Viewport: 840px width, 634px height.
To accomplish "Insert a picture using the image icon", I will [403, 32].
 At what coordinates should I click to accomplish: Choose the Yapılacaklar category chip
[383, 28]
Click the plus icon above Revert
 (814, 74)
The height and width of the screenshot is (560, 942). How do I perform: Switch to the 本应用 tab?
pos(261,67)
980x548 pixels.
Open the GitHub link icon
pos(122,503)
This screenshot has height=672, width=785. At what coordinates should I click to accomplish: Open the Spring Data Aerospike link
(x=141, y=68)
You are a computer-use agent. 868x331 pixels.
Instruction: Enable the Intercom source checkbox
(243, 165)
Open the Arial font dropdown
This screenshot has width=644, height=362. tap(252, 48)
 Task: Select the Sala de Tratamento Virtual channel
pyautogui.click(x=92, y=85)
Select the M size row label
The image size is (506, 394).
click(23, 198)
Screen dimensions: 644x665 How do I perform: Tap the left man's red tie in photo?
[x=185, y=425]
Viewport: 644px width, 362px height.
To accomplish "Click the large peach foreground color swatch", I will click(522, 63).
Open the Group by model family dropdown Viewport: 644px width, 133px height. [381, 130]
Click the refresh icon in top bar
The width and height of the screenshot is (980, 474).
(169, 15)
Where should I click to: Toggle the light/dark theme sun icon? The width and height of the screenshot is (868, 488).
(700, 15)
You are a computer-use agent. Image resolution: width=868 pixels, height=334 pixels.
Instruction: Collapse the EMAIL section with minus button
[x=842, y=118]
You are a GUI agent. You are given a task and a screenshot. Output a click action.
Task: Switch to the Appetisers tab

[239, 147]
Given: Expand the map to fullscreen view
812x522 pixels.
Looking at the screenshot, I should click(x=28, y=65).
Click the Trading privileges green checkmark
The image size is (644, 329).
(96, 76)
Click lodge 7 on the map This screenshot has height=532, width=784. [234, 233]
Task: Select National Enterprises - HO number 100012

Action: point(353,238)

★ ★ ★

_AIM OF THE EXERCISE:_ Find each line in the records holding the string "agent" and show it.

_OUTPUT BELOW:_
You are a computer-use agent. 868x331 pixels.
You are a computer-use agent. Image resolution: width=868 pixels, height=334 pixels.
You are a GUI agent. You are given a task and a screenshot. Output a click action.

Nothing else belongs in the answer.